Apenas unas horas más tarde del instante en que la bomba atómica destruyera Hiroshima, el 6 de agosto de 1945, Michihiko Hachiya comenzó a tomar las notas de lo que sería su delicado Diario de Hiroshima de un médico japonés. La destrucción no es solo física: la capacidad de comprensión de lo ocurrido ha sido aniquilada. Los sobrevivientes se han sumido en el misterio. ¿Qué clase de luz monstruosa es esa que inunda, calcina y arrasa sin límites?
Hachiya es médico y director de un importante hospital de Hiroshima. Al momento de la explosión está tendido en el piso de su casa. El acontecimiento le ha dejado heridas en todo el cuerpo. Sangra. Tiene una astilla de madera encajada en un muslo. De su cuello extrae un trozo de vidrio. El labio inferior le cuelga. Pero he aquí su mayor fuente de perplejidad: está desnudo. No sabe qué pasó con los calzoncillos y la camiseta que llevaba encima. En medio de aquel espanto, desplazado de súbito de la vida a una condición gobernada por la atrocidad pura, Hachiya comienza a mirar a su alrededor («Poco a poco pude enfocar las cosas que me rodeaban»). Figuras fantasmales y desnudas que deambulan con los brazos extendidos (para evitar el dolor del contacto de la carne viva con otras partes del cuerpo). La atmósfera se ha convertido en una nube de polvo. Todo ha sido derrumbado, arrancado de raíz. Pero hay algo aún más extraño, una especie de siniestra contrariedad en las calles, en el aire: un vasto, incalculable, irremediable silencio en las voces y en las miradas de aquellas gentes.
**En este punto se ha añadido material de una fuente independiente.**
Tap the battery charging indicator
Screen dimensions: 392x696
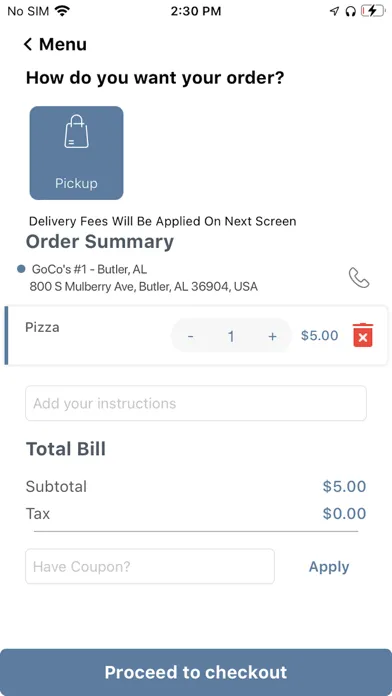click(x=372, y=11)
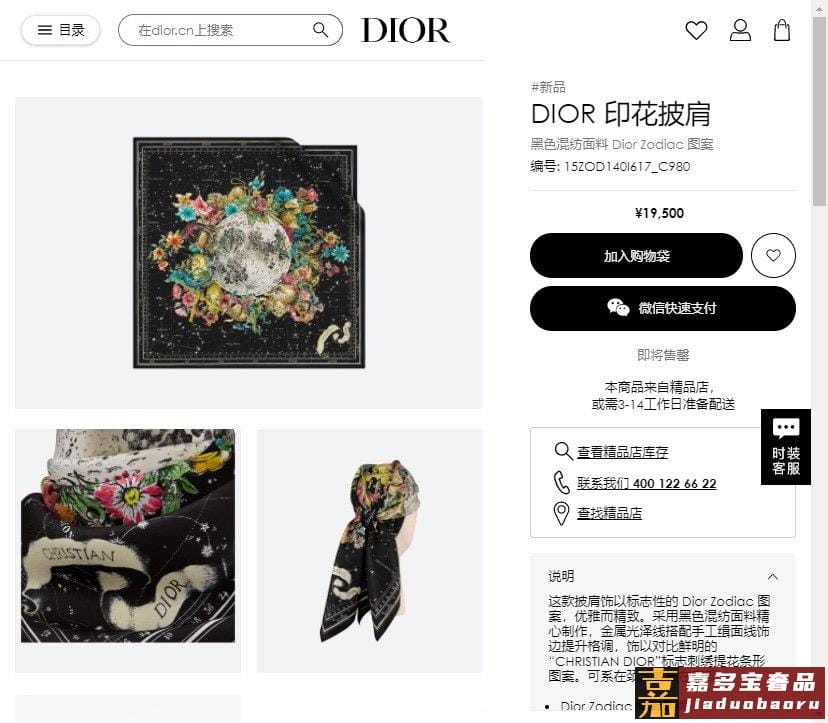Image resolution: width=828 pixels, height=723 pixels.
Task: Open the shopping bag icon
Action: (x=782, y=30)
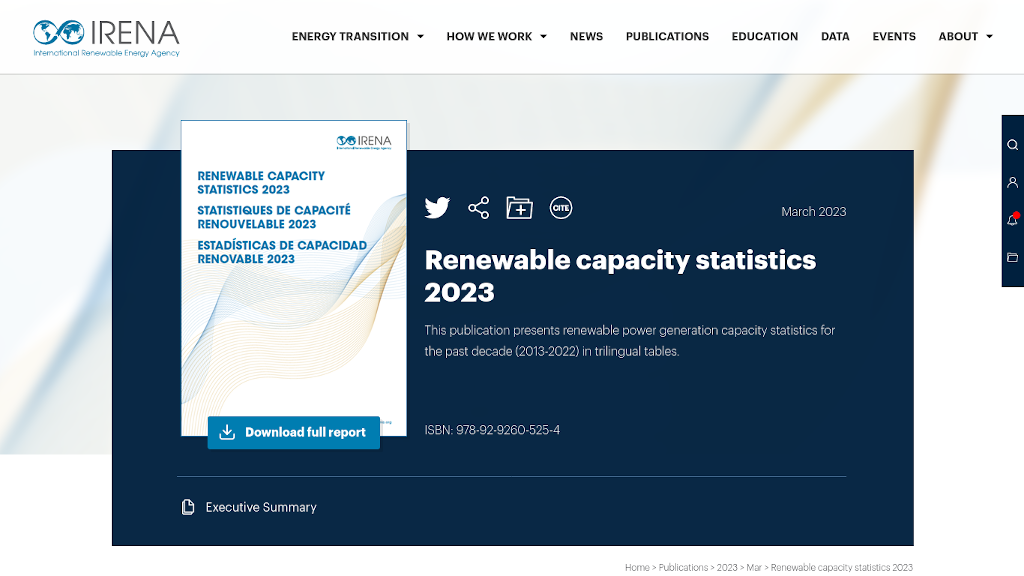This screenshot has height=576, width=1024.
Task: Open the Executive Summary link
Action: (x=260, y=507)
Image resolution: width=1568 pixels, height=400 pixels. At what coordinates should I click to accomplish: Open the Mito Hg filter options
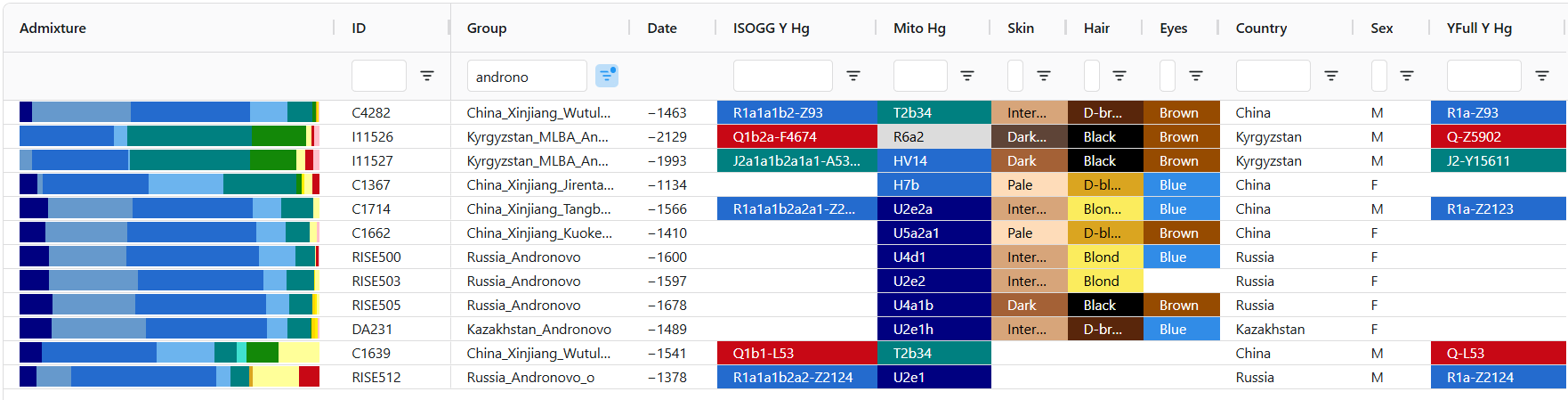tap(967, 77)
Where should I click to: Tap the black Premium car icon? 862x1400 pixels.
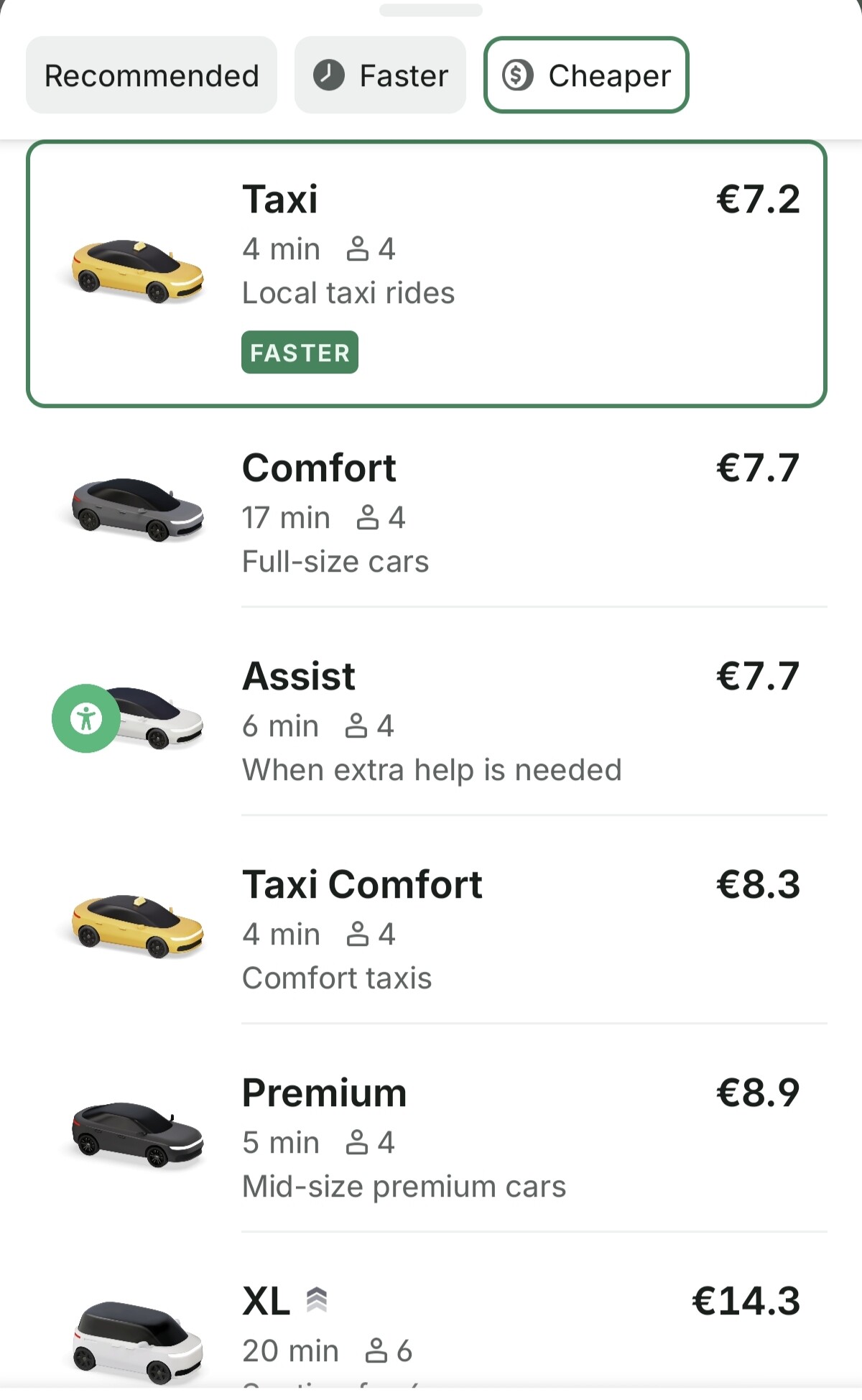coord(137,1135)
A lo largo de 56 días el médico aflora toda su energía disponible para atender a los moribundos, suministrar curas y organizar la marea de sufrientes que se agolpa en cada habitación, en los pasillos y rincones del hospital, en busca de salvación. Hay cadáveres por todas partes. Hachiya debe, además, luchar con sus propias heridas que, como la de muchos otros, son desconocidas, extrañas figuras que se comportan de un modo inédito hasta entonces. Los incendios se multiplican. Inesperadas ráfagas de viento atizan el fuego y lo exportan cada vez más lejos del epicentro. Personas que caminan, de repente, caen y mueren. Nada está entero: la piel cuelga de los supervivientes. Heces y vómitos por todas partes. Llagas. Sollozos. Cuerpos fundidos con el pavimento. Rostros que han perdido su perfil. Caminantes ciegos, aquellos que miraron sin temor a la masa incandescente que se levantó de la tierra con plena y redonda belleza. Luz que cautivó y mató. El carácter del tiempo parece haber sido modificado. Los hechos transcurren como en cámara lenta o tan veloces que son invisibles al ojo humano. El día y la noche: no se sabe con certidumbre qué hora es, si se está vivo en el día anterior o al día siguiente. La bomba atómica parece haber fracturado la capacidad de pensar. Las víctimas que han sobrevivido (por puro azar, sin lógica ninguna), parecen estar ausentes de la realidad. Han sido expulsadas de sí, hasta los confines de la muerte. Pocas veces, creo yo, es posible atribuir la calificación de extraordinaria a una obra escrita, no por una sino por varias contundentes razones.
Está por completo fuera de lo común el que un hombre se proponga la tarea de pensar en medio de una tragedia nunca antes vista ni imaginada. Más todavía, si ella pertenece a la catástrofe atómica, que mostró ese día tener una fuerza capaz de hacer trizas dos facultades humanas: la de racionalizar y la de establecer sentimientos ante los hechos que nos afectan. Que además se proponga escribir sobre aquella realidad en medio de tan dantesco clima, es casi una extravagancia, decisión que parece provenir de una fuerza espiritual infrecuente, con la que sólo excepcionalmente los lectores tenemos el privilegio de encontrarnos. Porque la vibración más alta de este diario es el hondo deseo de armonía con que está escrito: la precisión, el comedimiento, la finura con que relata. La elegancia con que evade las formas de lo hiperbólico. La mesura con que retrata la mueca, la torcedura de la vida.
En 1971 Elías Canetti escribió un prólogo de este libro, impregnado de admiración y respeto. Dice allí: «No hay una sola línea falsa en este Diario, ninguna vanidad que no esté cimentada en el pudor. Si tuviera algún sentido averiguar qué forma de literatura es hoy en día indispensable, indispensable a un hombre que sepa y tenga los ojos bien abiertos, habría que decir: ésta».
*Diario de Hiroshima de un médico japonés (6 de agosto-30 de septiembre de 1945). Michihiko Hachiya. Turner Editores. España, 2005.